§ PROBLEM STATEMENT
In the Riot Fest Denver announcement below, what venue was chosen as the new home for Riot Fest & Sideshow?

§ EXCERPT TO READ
Riot Fest Denver Map

Riot Fest will take place, despite Arapahoe County’s best, short-sighted and ignorant efforts, at Sports Authority Field at Mile High Stadium.

Some of the dust has settled – and that pun is definitely intended – in the Riot Fest vs. Arapahoe County and Byers drama, with Riot Fest organizers settling on holding this year’s 3-day event at Sports Authority Field at Mile High. That’s today’s big announcement, straight from Riot Fest and Denver promoter of the festival, Soda Jerk Presents:

“Riot Fest is happy to announce that after visiting many great venues over the course of the past week that Sports Authority Field at Mile High will be the official home for Riot Fest & Sideshow, Sept, 19-21, 2014 in Denver, Colorado.

Although dozens of venues were interested in hosting the event, organizers chose the stadium for several factors, one of which being that stadium management have allowed Riot Fest to recreate Byers, Colorado and May Farms on the new fest grounds.  Riot Fest made many friends in the Byers community, and it truly saddens organizers to be forced to move the fest away from its inaugural home – but if the farm is unavailable, they’ll bring the farm to Denver. Moreover, as previously promised, free parking will be made available to the festival’s patrons, and Mile High’s location will allow for public transportation options through the RTD.  All tickets will be honored at the new location and refunds for those who purchased camping spots will be processed starting today.”

§ SUPPLIED ENTRIES

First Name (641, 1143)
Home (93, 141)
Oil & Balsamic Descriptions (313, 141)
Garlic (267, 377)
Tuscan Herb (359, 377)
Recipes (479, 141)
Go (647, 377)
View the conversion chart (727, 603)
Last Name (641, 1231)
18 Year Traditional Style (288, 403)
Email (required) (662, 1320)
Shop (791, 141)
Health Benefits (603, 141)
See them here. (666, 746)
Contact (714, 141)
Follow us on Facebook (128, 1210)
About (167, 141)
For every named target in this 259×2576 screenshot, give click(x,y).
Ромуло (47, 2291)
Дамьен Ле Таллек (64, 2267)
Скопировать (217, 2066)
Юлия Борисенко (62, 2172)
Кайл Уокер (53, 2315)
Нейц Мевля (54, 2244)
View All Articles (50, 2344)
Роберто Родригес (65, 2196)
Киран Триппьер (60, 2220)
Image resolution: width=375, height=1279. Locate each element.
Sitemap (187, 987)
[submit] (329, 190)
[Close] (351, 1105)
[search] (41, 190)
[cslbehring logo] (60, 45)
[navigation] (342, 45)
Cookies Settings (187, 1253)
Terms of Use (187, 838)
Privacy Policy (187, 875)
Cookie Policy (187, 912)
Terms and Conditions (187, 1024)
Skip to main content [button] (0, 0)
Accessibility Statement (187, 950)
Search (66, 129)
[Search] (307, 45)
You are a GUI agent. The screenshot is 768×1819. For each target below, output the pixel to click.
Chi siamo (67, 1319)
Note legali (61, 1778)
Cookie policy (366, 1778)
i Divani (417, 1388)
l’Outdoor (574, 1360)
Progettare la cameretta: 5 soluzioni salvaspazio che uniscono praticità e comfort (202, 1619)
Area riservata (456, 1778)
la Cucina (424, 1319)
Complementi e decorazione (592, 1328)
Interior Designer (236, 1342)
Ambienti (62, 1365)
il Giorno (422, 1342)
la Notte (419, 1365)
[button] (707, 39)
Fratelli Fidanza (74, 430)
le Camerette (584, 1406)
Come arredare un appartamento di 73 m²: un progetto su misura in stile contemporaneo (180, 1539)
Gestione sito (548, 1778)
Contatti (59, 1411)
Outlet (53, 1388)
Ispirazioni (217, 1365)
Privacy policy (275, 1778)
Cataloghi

§ COMPLETED TASK
Sports Authority Field at Mile High